I never doubted her honesty; I had not the slightest reason to suspect she was planning any trickery. So I cannot explain why, on the morning of the day that our guests were to arrive, I felt driven to enter the drawing room, go to the heavy round table made of dark wood that we intended to use for our séance, and, crouching down on the carpet, look up at the underside of the table and run my fingertips across it.
Thus I discovered the thin wires with the hooked ends—so useful for making objects appear to move through the air—tucked away out of sight, attached to the wood with bits of wax, and other things hidden as well: long strips of the finest, lightest gauze; a piece of charcoal; a stick of chalk; a small rubber ball; a baby’s rattle.
These were not random objects, such as might have been secreted there by a visiting child.
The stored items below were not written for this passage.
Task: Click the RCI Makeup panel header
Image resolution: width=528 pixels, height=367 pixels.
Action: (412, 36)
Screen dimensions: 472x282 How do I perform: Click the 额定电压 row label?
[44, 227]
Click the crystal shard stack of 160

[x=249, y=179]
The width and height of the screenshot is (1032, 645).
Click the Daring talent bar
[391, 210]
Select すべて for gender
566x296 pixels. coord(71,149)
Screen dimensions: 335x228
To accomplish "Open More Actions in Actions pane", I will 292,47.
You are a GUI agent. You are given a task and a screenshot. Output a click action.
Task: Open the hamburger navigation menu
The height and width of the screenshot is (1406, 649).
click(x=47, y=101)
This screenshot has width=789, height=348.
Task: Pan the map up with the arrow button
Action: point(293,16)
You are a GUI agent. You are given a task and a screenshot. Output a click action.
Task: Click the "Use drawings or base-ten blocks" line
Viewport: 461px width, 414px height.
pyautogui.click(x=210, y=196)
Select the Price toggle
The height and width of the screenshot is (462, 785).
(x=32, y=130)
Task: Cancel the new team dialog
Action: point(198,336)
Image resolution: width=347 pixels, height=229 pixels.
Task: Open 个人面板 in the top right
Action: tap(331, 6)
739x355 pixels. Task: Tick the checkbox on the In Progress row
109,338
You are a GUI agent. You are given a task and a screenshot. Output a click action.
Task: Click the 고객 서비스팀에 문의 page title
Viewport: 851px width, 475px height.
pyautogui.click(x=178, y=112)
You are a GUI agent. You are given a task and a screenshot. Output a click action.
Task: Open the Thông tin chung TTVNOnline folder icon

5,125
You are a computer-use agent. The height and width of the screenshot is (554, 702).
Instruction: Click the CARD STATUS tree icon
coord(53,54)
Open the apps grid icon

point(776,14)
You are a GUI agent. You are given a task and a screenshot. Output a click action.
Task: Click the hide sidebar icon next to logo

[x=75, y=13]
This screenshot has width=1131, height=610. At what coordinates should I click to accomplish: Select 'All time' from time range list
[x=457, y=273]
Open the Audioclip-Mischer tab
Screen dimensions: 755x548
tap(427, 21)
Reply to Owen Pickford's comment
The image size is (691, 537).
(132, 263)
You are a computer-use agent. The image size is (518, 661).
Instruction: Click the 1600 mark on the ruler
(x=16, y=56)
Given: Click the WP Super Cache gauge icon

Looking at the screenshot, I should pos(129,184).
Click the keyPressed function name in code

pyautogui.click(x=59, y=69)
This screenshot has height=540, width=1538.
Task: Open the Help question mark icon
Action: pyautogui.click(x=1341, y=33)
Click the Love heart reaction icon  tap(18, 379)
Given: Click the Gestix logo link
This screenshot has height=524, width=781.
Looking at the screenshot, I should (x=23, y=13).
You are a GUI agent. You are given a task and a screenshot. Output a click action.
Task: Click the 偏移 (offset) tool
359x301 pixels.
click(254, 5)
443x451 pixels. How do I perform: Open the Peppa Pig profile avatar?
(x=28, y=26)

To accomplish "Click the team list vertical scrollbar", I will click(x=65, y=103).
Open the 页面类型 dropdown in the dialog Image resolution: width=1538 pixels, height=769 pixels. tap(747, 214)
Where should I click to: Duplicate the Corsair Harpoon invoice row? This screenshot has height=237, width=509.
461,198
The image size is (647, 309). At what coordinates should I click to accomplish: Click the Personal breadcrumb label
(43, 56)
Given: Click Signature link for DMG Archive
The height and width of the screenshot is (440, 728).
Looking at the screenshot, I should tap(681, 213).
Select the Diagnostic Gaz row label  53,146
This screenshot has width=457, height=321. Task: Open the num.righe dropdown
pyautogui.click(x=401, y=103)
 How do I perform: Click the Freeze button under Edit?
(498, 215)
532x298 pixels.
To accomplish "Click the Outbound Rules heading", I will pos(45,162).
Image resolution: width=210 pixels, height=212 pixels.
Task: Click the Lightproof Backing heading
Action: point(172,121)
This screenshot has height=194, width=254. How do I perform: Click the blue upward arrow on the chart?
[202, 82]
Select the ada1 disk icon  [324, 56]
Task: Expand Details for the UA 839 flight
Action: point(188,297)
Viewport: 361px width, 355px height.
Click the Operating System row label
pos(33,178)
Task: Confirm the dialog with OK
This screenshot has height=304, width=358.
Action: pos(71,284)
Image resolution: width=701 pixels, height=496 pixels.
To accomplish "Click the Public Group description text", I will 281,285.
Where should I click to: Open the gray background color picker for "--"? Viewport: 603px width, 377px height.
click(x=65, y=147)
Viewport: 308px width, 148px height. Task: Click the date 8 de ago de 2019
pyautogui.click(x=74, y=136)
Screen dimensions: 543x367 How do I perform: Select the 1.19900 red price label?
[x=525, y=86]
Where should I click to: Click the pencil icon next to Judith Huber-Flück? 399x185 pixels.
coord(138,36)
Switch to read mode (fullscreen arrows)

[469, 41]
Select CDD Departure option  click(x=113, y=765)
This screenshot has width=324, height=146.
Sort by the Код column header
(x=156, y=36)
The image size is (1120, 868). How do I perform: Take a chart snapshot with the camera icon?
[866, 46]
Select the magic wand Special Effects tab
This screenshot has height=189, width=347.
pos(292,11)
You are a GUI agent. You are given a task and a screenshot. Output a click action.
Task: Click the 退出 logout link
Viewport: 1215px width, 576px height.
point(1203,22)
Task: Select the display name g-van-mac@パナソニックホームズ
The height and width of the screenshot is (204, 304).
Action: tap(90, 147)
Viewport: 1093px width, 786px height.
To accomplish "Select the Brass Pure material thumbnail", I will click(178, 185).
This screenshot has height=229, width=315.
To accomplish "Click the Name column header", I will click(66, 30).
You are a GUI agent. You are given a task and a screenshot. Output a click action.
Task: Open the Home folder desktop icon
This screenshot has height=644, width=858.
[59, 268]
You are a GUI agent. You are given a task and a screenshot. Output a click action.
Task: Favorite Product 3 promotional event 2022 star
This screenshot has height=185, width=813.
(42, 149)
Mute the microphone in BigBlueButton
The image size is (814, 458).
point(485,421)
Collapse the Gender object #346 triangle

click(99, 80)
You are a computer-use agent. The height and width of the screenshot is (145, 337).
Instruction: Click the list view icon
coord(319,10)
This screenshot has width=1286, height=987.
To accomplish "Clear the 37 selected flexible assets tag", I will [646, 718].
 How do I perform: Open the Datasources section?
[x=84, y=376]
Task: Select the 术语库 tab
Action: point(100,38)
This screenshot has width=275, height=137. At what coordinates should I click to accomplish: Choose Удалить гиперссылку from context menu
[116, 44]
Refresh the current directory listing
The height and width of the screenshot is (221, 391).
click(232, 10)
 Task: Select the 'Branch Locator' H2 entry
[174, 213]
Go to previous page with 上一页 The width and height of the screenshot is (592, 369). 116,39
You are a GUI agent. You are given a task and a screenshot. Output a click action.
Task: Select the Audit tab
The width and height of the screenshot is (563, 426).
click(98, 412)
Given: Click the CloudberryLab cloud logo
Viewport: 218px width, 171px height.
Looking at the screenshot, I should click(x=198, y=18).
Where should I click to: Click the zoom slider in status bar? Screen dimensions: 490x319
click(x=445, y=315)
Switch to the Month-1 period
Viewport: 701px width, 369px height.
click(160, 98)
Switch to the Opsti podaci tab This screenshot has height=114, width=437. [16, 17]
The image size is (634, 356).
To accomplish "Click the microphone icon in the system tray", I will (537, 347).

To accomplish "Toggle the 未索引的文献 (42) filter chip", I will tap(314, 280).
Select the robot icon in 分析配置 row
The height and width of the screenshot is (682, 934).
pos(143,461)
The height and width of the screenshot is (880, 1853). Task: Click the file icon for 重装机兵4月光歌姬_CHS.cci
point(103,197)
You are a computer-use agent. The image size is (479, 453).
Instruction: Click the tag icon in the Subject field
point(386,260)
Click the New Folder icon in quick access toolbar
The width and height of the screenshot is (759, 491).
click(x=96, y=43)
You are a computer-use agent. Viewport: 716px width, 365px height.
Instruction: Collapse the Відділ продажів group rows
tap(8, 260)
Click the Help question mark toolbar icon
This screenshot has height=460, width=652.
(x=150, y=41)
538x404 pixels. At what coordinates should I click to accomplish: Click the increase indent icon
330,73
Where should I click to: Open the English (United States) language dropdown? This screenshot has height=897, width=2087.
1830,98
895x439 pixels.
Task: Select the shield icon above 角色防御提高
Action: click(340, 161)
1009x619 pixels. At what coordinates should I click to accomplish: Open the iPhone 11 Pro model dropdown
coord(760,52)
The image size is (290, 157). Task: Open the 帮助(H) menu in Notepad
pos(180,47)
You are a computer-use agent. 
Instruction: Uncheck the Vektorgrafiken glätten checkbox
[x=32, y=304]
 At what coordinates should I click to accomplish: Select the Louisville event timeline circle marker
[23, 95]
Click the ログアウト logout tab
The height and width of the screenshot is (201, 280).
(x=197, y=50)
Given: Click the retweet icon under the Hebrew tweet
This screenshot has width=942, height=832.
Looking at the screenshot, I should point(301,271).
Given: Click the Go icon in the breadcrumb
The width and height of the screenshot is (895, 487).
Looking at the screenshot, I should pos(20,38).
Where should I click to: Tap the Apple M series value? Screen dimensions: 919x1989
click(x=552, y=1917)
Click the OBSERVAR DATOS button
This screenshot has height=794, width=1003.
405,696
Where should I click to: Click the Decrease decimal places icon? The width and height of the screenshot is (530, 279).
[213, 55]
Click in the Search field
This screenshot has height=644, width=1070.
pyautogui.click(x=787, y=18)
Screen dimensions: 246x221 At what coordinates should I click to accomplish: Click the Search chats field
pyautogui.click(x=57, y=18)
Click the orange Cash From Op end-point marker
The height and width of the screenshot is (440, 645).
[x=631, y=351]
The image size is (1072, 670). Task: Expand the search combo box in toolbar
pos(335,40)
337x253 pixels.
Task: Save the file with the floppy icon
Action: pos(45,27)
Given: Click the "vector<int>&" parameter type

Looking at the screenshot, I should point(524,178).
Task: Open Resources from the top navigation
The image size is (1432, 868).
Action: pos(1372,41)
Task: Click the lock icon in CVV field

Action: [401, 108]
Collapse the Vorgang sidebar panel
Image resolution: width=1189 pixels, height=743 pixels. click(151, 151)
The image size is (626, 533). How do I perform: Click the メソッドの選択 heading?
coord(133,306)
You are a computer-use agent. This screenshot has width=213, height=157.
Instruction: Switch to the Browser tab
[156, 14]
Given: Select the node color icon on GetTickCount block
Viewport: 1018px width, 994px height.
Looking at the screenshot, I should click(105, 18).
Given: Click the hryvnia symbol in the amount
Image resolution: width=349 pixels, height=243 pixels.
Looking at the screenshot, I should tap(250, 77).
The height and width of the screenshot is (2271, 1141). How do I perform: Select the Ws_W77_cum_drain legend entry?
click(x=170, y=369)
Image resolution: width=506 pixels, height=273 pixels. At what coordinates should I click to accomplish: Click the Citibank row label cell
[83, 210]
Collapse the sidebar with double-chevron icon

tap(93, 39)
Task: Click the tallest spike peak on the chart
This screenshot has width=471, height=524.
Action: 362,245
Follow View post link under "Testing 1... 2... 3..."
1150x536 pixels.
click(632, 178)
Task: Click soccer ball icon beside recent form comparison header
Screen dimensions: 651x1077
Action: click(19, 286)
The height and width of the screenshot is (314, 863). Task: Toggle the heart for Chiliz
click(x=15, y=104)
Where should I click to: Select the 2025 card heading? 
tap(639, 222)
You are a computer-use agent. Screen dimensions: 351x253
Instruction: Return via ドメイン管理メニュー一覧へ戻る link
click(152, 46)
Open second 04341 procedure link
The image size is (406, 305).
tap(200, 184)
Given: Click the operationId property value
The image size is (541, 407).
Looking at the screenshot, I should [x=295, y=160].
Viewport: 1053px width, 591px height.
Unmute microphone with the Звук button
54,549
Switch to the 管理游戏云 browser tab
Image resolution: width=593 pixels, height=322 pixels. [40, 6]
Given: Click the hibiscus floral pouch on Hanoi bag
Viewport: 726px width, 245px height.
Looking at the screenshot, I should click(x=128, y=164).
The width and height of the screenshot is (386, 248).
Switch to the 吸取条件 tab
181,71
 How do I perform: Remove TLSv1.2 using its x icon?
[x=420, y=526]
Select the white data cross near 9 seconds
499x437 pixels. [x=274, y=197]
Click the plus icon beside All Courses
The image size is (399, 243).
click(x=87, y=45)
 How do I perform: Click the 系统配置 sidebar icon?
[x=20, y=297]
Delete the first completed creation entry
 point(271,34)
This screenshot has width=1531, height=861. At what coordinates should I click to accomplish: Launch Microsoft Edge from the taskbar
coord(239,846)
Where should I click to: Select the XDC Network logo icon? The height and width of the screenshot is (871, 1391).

I knew their meaning and their purpose, for had I not seen these things, and others like them, used by the pretenders we had revealed to be fake mediums?
We.
From the moment of this discovery, I undersood that I could no longer think “we” with reference to Miss Fox, for no one else could have hidden such things in this place. Whether she had done so in collusion with the medium who would be arriving later that day or with the intention of using them herself to create illusions of a ghostly haunting, I did not stay to learn.
While Gabrielle still slept in her room (she was by preference ever late in rising) I hurried up to mine and swiftly packed my bag. I knew that the carriage was to be sent to the station to meet the eleven fifteen train, and if I was quick enough, I could catch a lift.
I was, and I did, and from the local station took the next train bound for Edinburgh, and there boarded the night express to London.
There, shut in for the long hours of the night on a train speeding south, I had plenty of time to reflect, to regret my impulsive action; to reconsider and know I had done the right thing; and to make resolutions for the future. There was nothing else I could do.
Eventually, I fell into a restless sleep until the knocking of the porter woke me, as he announced: “Next stop, King’s Cross Station.”
I was back in London, which I still thought of as home, although I had nowhere to go. My sister was, at present, out of the country, and I knew that the furnished rooms that I had shared with Miss Fox, in a street near the British Museum, were now let to someone else. There were a few old friends who might have taken me in, but I did not wish to impose, certainly not by turning up on their doorsteps unannounced. Most of the people that I knew in this city I knew in connection with Miss Fox, and naturally I did not wish to approach them.
After paying the train fare I had little more than twelve shillings left in my purse. I had no bank account, no property, and nothing of any value that I might easily pawn or sell. My most urgent need was for gainful employment. Until I knew what my income would be, there was no point seeking lodgings.
I set off from King’s Cross Station for the ladies’ employment bureau in Oxford Street. It was a fine, dry, warm morning, so I went on foot, rather than spend any more of my limited funds on cab or omnibus fares.
The bag that had seemed light enough when I took it down from the train grew heavier with every step, until I was obliged to stop and set it down for a few moments. As I caught my breath and rubbed my aching arm just outside a newsagent’s shop in Gower Street, I casually read the notices on display in the window. Amid the descriptions of lost pets and offers of rooms to let, one gave me pause:
Consulting Detective Requires Assistant Must be Literate, Brave, Congenial, with a Good Memory & Willing to Work All Hours. Apply in Person to: Mr. J. Jesperson, 203A Gower St. Why not? I had always enjoyed solving mysteries and had nothing to apologize for where brains, observation, and memory were concerned. The advertisement said nothing about the use of weapons or physical strength. After all, he was not looking for a bodyguard, but an assistant.